It's hard to get to the exact reasons why you're seeing what you're seeing, based on the info you've given so far. However, a brief overview of the write path and how the container listing gets updated may shine some light on a few areas that may result in what you're seeing.
When an object write request (PUT or DELETE) is received by the proxy server, the proxy sends new requests to the proper object servers. These new, backend requests also include a directive for the object server to update a particular container server. Like objects, container information is also replicated in the cluster. So if you've got 3x replicas for objects and 3x replicas for containers, each container server receiving an object write request will also get a directive to update a unique replica of the container.

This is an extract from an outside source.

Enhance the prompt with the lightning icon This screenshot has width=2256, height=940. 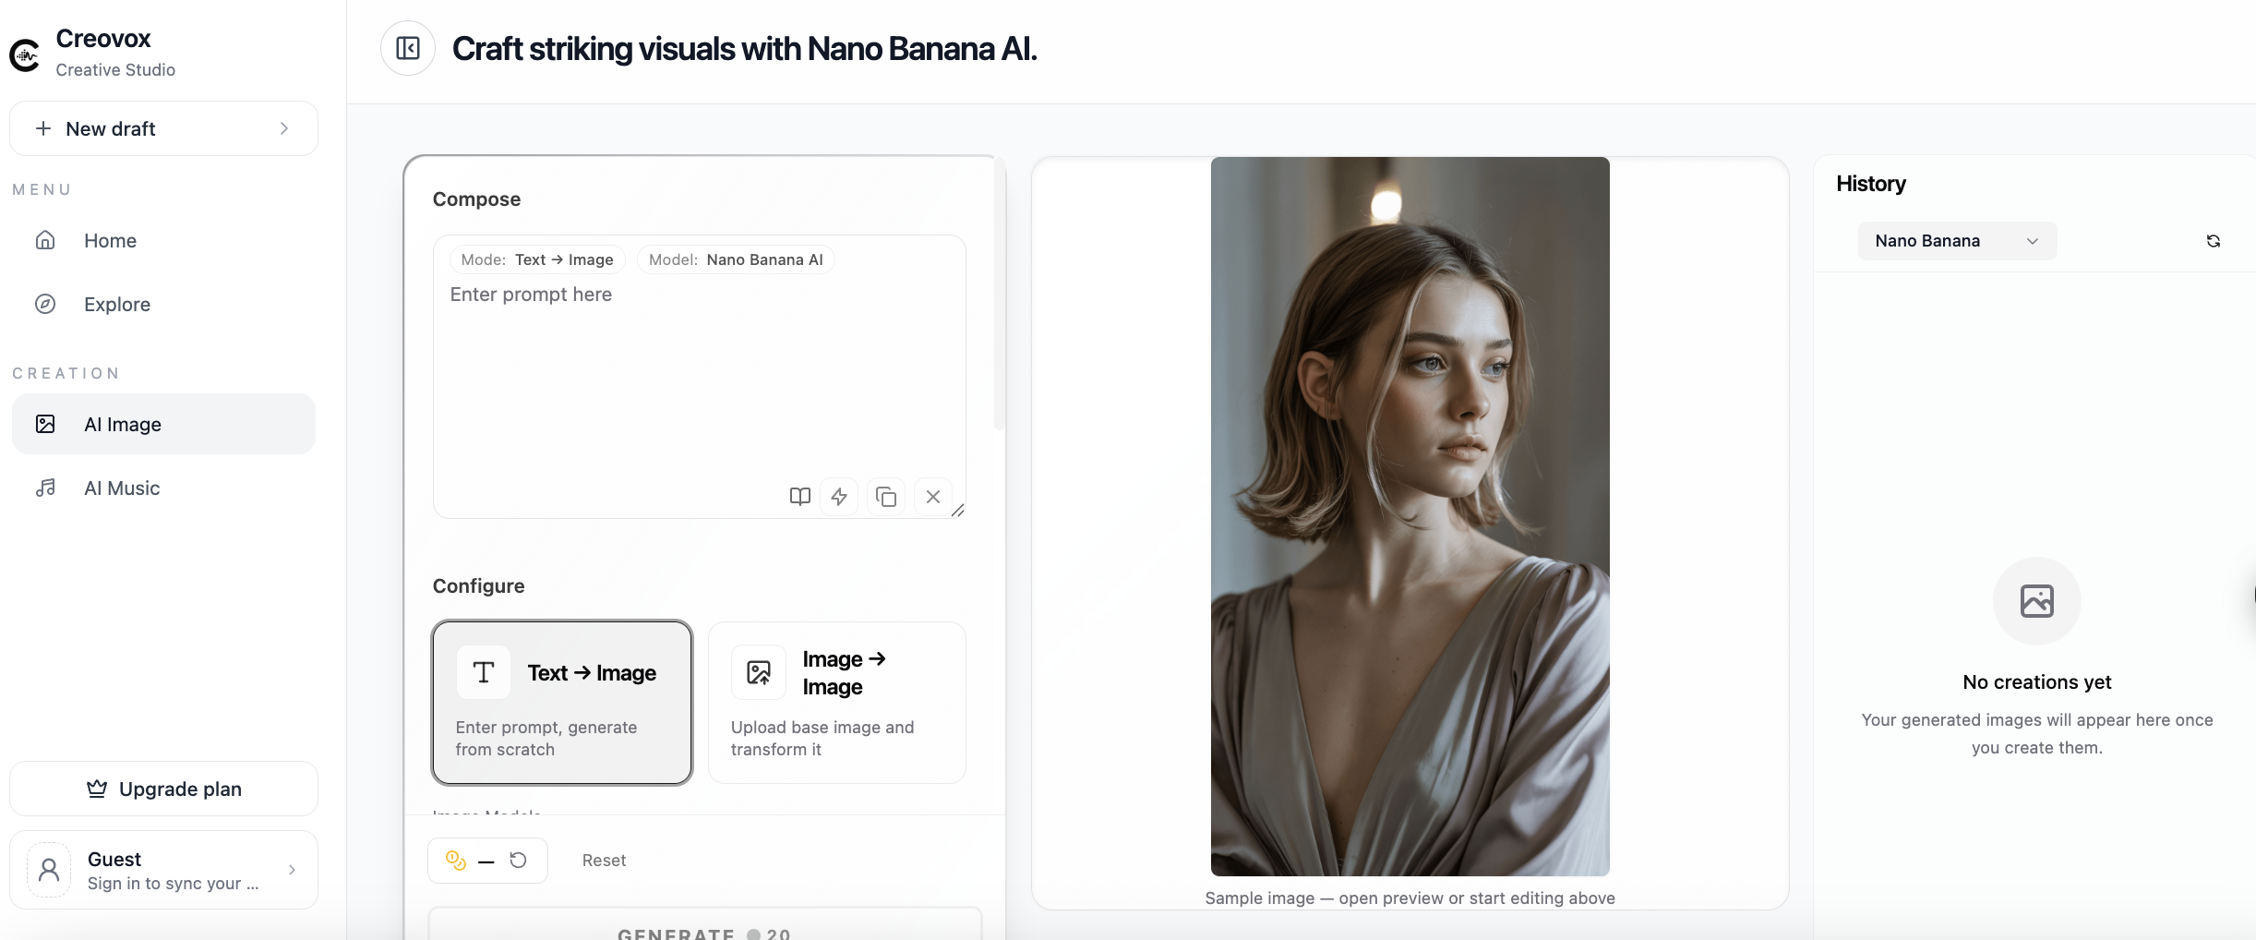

After the object server has flushed the object write to disk successfully, it attempts the container update. If it fails for any reason, then an async_pending
is created and a background daemon (the object-updater
) processes it later. So your first thing to look at is how many async_pendings
are in the system (use swift-recon
to help get this info) and make sure the swift-object-updater
is running on all the nodes. It could be that the container update failed initially and the update is queued in async_pendings
and hasn't been processed.
However, if that isn't the issue, then perhaps the container updates were initially successful and all async_pendings
have been processed in the cluster. In that case, maybe you've updated the container ring and container-replication
hasn't been able to reconcile the various partial replicas in the system yet. Or maybe the container ring isn't the same on every node (and container-replication
hasn't been able to reconcile the various partial replicas in the system yet). Check that the rings are the same everywhere (again swift-recon
can help); check that the replicator daemons are all running.
Getting into more unlikely possibilities, perhaps the container drives have been filling up and load has been shed to other drives. Replication cannot possibly keep up in that case (because there's no space on primary locations). However, the listing request may be querying stale replicas and giving the strange results you see. Check drive fullness, add capacity as necessary, and ensure the replicator processes are running. I strongly doubt this is an issue in your cluster because you're able to write objects and get updated listings.
So all of the above is assuming the issue is related to the listings simply being out of date. Swift is designed to remain available even when there are failures in the cluster, so a side effect is sometimes giving stale results like you're seeing. However, it should reconcile itself. The above troubleshooting is to see where those issues may be.
Good luck!